It goes on to discuss Charles Macklin’s play The True Born Irishman, first performed in Dublin in 1761 and six years later in London as The Irish Fine Lady; the plot concerns a wealthy Dublin family, the O’Doghertys, Murrough and his wife Nancy, who is ashamed of her name:

O’DOGH: Dogherty! … upon my honour she startles when she hears the name of Dogherty, and blushes, and is as much ashamed as if a man had spoke bawdy to her.—No, no, my dear, she is no longer the plain, modest, good-natured, domestic, obedient Irish Mrs. O’Dogherty, but the travelled, rampant, high-lis[f]’d, prancing English Mrs. Diggerty. […]

O’DOGH: … O’Dogherty for ever – O’Dogherty! – there’s a sound for you – why they have not such a name in England as O’Dogherty – nor as any of our fine sounding Milesian names – what are your Jones and your Stones, your Rice and your Price, your Heads and your Foots, and Hands and your Wills, and Hills and Mills, and Sands, and a parcel of little pimping names that a man would not pick out of the street, compared to the O’Donovans, O’Callaghans, O’Sullivans, O’Brallaghans, O’Shagnesses, O’Flahertys, O’Gallaghers, and O’Doghertys, – Ogh, they have courage in the very sound of them, for they come out of the mouth like a storm; and are as old and as stout as the oak at the bottom of the bog of Allen, which was there before the flood …

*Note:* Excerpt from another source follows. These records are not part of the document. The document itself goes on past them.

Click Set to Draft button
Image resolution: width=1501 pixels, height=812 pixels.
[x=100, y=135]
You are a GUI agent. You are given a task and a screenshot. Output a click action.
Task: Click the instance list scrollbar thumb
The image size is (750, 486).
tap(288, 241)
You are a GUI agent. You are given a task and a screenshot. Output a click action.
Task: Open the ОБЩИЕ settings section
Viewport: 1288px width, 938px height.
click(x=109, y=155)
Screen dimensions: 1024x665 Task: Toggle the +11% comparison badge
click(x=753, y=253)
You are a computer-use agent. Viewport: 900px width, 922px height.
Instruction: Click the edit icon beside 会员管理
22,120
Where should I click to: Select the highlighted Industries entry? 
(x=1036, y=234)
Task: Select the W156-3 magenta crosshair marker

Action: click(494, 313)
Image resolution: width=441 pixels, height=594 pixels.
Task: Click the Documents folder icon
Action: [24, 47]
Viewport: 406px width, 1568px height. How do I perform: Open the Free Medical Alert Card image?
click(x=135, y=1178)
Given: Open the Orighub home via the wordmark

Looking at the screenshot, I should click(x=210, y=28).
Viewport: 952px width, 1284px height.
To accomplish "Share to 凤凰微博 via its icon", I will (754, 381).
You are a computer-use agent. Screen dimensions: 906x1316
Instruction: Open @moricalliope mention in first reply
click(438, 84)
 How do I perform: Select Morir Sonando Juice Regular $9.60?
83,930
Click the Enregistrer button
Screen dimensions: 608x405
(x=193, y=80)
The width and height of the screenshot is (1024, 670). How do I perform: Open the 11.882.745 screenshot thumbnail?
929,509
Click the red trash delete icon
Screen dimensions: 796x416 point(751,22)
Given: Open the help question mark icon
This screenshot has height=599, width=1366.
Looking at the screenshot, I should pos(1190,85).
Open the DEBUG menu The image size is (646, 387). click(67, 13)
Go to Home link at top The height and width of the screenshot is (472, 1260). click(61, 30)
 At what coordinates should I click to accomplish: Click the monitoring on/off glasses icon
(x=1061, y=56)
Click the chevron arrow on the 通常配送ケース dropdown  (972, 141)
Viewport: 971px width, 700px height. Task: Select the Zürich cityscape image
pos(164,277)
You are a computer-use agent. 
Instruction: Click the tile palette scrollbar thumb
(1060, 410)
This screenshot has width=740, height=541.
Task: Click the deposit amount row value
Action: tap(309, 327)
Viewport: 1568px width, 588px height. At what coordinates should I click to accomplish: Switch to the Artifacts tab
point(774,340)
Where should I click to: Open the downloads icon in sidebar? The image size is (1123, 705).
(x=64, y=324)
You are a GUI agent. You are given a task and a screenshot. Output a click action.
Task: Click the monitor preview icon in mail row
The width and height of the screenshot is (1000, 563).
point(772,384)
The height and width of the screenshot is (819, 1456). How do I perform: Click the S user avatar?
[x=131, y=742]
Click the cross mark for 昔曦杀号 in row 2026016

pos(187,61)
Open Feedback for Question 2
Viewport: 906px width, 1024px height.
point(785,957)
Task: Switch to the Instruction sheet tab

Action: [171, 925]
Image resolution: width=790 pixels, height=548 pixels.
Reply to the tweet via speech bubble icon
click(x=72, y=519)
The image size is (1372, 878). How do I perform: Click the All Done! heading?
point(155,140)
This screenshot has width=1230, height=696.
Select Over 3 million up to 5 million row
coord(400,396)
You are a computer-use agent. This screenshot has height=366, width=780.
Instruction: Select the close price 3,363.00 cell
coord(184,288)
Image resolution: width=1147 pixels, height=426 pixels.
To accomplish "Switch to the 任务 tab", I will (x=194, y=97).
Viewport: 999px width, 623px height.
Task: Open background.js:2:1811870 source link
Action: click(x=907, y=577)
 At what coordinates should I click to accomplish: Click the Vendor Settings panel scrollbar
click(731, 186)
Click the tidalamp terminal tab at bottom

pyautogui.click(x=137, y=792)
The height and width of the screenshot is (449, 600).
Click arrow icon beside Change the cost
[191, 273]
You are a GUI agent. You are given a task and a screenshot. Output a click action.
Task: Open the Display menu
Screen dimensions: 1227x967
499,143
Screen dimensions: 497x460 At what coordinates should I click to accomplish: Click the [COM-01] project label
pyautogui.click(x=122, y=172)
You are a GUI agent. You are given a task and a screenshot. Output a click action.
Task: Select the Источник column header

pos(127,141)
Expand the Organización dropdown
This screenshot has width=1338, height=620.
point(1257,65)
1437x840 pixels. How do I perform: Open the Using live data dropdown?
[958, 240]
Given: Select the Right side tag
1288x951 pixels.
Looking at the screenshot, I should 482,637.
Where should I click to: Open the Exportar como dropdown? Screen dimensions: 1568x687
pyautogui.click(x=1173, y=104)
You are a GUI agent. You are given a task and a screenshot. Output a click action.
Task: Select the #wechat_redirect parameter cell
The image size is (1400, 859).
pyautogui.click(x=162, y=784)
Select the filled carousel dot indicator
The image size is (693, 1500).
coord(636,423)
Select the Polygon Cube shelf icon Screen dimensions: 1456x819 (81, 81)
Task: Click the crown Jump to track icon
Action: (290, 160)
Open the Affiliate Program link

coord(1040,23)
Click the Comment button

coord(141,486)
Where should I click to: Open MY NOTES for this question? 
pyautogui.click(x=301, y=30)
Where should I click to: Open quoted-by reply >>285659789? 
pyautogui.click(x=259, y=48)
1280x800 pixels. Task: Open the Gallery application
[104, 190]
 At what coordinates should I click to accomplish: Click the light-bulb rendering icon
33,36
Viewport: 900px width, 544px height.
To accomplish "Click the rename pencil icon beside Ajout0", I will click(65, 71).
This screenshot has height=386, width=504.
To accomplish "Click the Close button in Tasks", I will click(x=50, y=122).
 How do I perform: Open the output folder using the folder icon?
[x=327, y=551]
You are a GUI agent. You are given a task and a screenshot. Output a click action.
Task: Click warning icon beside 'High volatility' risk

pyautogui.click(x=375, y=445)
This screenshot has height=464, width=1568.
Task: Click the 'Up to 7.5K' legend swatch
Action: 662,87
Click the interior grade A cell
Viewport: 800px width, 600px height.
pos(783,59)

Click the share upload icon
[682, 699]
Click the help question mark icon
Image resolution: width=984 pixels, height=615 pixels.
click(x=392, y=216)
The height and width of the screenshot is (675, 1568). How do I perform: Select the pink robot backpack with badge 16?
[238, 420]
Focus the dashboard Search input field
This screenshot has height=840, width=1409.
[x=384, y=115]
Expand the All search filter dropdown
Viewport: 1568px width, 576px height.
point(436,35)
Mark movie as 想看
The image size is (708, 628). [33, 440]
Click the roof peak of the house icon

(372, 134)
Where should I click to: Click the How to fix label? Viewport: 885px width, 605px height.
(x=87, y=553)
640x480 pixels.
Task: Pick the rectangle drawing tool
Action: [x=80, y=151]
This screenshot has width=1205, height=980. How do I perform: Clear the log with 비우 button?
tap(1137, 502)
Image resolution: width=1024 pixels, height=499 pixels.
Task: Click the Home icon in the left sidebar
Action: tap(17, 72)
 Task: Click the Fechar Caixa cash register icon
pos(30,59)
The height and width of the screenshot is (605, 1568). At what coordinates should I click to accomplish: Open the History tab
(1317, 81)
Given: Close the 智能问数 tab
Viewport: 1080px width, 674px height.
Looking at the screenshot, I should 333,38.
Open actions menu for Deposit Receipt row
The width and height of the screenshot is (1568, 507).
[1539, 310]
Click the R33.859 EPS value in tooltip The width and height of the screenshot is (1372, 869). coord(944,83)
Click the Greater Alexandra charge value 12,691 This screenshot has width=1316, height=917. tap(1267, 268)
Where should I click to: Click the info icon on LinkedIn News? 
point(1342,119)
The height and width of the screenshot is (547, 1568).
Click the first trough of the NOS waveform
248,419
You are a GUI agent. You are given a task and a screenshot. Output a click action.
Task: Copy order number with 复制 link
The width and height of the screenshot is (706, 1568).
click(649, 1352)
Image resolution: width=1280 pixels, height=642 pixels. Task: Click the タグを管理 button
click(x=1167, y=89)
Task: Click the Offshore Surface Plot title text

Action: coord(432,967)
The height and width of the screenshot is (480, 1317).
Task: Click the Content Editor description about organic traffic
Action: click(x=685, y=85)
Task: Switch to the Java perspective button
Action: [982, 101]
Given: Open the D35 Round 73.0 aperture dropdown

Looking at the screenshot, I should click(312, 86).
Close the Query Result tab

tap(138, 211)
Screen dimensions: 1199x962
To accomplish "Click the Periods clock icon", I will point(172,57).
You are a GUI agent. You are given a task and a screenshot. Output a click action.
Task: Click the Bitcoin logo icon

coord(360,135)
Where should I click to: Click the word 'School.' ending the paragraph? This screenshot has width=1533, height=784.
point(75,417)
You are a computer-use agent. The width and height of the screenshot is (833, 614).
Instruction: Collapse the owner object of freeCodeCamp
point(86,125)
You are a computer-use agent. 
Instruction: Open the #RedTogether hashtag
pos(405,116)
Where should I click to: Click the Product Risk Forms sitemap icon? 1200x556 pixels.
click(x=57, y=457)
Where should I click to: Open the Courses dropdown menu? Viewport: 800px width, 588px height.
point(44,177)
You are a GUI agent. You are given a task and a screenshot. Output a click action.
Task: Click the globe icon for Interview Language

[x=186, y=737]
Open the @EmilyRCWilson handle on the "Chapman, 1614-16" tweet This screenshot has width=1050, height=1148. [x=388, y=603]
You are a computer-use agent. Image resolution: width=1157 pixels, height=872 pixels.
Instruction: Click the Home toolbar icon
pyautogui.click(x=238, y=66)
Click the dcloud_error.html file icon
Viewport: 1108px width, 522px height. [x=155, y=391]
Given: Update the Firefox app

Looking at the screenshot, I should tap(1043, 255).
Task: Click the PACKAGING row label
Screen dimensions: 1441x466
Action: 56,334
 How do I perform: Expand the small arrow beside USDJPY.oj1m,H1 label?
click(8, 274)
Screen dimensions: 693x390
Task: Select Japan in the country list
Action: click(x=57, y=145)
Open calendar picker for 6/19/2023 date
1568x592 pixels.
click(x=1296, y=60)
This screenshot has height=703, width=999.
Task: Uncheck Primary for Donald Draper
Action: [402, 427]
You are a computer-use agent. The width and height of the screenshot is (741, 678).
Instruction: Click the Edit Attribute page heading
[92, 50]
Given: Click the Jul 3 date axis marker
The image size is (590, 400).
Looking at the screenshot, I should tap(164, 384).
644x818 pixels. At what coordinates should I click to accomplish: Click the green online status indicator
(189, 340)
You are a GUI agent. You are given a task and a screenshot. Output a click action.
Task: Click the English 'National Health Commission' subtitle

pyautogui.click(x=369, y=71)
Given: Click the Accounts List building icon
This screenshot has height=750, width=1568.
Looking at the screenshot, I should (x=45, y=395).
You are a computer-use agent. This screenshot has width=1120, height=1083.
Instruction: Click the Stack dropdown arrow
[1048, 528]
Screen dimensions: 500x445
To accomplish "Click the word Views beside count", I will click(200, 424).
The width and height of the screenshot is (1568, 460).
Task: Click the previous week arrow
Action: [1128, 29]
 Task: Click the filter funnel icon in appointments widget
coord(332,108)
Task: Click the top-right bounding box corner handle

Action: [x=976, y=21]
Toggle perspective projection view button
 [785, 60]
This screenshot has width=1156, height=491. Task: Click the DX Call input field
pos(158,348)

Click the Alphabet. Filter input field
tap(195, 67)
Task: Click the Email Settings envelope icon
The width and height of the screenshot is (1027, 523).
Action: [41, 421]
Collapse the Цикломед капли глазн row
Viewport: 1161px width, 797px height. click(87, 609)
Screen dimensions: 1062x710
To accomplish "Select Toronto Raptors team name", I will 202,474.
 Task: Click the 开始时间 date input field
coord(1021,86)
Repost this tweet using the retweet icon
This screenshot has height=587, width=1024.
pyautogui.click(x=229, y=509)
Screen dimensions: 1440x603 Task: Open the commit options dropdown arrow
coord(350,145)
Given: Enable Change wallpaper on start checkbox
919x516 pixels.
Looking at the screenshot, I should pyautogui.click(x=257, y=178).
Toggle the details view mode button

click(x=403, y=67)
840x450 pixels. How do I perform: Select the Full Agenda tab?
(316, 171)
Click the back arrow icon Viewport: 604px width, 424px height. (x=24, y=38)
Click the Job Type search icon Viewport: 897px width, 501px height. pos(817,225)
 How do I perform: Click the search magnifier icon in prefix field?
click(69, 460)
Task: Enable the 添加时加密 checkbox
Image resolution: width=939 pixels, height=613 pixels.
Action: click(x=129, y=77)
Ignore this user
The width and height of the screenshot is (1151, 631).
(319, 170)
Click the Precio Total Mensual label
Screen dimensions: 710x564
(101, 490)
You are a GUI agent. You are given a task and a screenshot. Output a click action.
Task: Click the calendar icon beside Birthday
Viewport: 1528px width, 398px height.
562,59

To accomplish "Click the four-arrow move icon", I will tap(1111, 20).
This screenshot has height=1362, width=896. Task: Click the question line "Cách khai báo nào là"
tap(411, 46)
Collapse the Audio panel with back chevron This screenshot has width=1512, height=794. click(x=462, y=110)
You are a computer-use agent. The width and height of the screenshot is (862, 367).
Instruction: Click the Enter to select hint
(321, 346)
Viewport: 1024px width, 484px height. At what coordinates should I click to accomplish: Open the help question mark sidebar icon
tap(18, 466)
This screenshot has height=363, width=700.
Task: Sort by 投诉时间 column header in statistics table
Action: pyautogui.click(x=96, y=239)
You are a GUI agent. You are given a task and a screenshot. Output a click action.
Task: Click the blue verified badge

The piece concludes with a meditation on the author’s own history with the name:

In the early 1930s my father, Liam (aka Bill, aka Willie James), and his first cousin Martin, son of John, went to Dublin to attend University College Dublin. My father stayed in the city until the late 1940s, and Martin for life. In the capital, perhaps at university, the two young men fell under the influence of Gaelic revivalist and national-cultural thinking and before too long William Doherty and Martin Doherty had become Liam O’Doherty and Martin O’Doherty, a version of the surname which was passed down to the next generation in each case.

There is, oddly, no byline that I can find, but I must presume the author’s name is O’Doherty.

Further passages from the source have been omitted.